Provided text ::
Patent Publication Number: US-6670859-B2

Title: Differential ring oscillator stage

Description:
The present invention relates to a differential ring oscillator stage, comprising differential delay means having a first input and an inverse second input and a first output and an inverse second output, a first output buffer means having its input connected to the first output of said delay means, and a second output buffer means having its input connected to the second output of said delay means. 
     Ring oscillators are widely known in the field of integrated circuit manufacture and usually comprise simple inverting logic circuits as stages. The current output of each stage takes a certain time to charge or discharge an input capacitance of the following stage to a threshold voltage. The stages are connected in series to form a cascade loop, so that at a certain frequency a 180° phase shift is imparted to signals passing around the loop. Provided the loop gain is large enough, the signals soon become non-linear resulting in square-wave oscillations which can be used for a variety of purposes, in particular for digital signal processing. 
     In metal-oxide-semiconductor (MOS) integrated circuits, ring oscillators are commonly used to drive charge pump circuits. In particular, ring oscillators are provided in BiCMOS or Bipolar and also in pure CMOS circuits. A preferred application of ring oscillators is the provision in data and clock recovery circuits or in PLL circuits. 
     U.S. Pat. No. 5,412,349 A discloses a PLL based deskewed clock generator. The clock generator comprises a phase frequency detector, a charge pump, a loop filter and a voltage controlled oscillator from which the internal clock is generated. The voltage controlled oscillator is based on a five stage ring oscillator where each stage is a differential current controlled delay cell. The delay through each cell is a function of the tail current through a p-channel differential source coupled pair, the differential voltage swing between the first output and the inverse second output, and the capacitive load on the first and second outputs. The voltage swing in the delay cell is held constant and independent of the supply voltage by utilizing voltage controlled resisters in the delay stage, a power supply insensitive voltage swing reference generator, a feedback replica biasing circuit and a voltage to current converter. The differential signal outputted form the ring oscillator is fed to a buffer amplifier which is implemented as a differential amplifier and converts the differential signal to a single ended highspeed clock signal.

Information provided ::
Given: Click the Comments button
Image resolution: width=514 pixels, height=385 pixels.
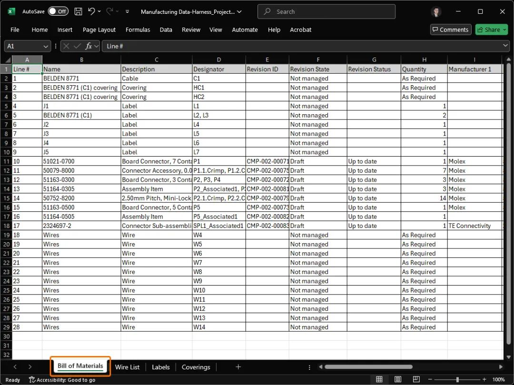Looking at the screenshot, I should [x=450, y=30].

Required actions ::
1) Using the patent description, answer these:
(a) How many stages does the ring oscillator in U.S. Pat. No. 5,412,349 A have?
(b) In MOS integrated circuits, what do ring oscillators commonly drive?
(c) What phase shift is imparted to signals passing around the loop at a certain frequency?
2) Does each statement agree with the patent description? Answer yes or no, and quote the words that decide it.
(a) The buffer amplifier in the cited patent turns the differential signal into a single ended clock signal.
(b) Ring oscillators are provided only in pure CMOS circuits.
(c) The first output buffer means has its input connected to the second output of the delay means.
3) List every component that the patent description says the PLL based deskewed clock generator comprises.
The material above stands apart from the patent description.

Task results ::
1)
(a) Five
(b) Charge pump circuits
(c) 180°

2)
(a) Yes: "converts the differential signal to a single ended highspeed clock signal"
(b) No: "ring oscillators are provided in BiCMOS or Bipolar and also in pure CMOS circuits"
(c) No: "a first output buffer means having its input connected to the first output of said delay means"

3)
- Phase frequency detector
- Charge pump
- Loop filter
- Voltage controlled oscillator